**PROBLEM TO SOLVE:** Please find every line in the entries below that contains the string "Wick", and copy it.

### RECORD EXTRACTS ###

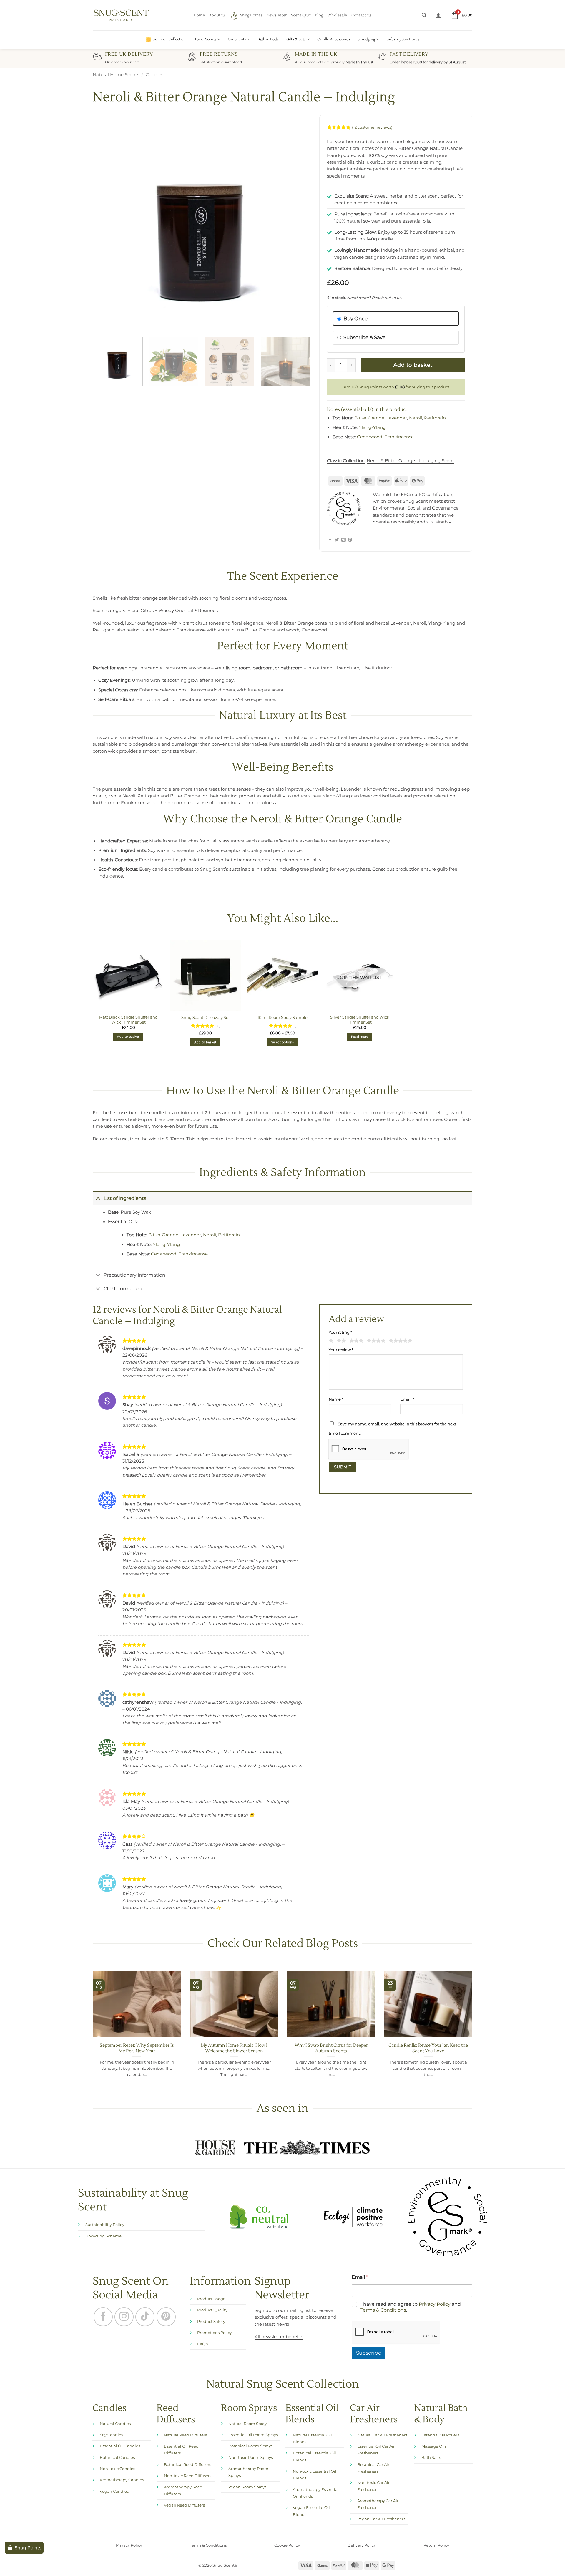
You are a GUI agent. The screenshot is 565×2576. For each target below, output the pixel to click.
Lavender (396, 418)
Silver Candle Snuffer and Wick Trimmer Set (359, 1019)
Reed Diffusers (176, 2413)
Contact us (361, 15)
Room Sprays (249, 2408)
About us (217, 15)
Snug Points (251, 15)
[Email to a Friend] (343, 540)
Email (407, 1399)
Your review (341, 1349)
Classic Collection (346, 460)
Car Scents (237, 39)
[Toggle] (98, 1198)
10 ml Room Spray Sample (282, 1017)
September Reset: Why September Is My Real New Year (137, 2048)
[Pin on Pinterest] (350, 540)
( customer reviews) (372, 127)
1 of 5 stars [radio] (330, 1341)
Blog (319, 15)
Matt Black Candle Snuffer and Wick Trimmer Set (128, 1019)
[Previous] (104, 224)
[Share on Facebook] (330, 540)
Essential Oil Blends (311, 2413)
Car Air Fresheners (374, 2413)
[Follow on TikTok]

###

**TASK OUTPUT:**
Silver Candle Snuffer and Wick Trimmer Set (359, 1019)
Matt Black Candle Snuffer and Wick Trimmer Set (128, 1019)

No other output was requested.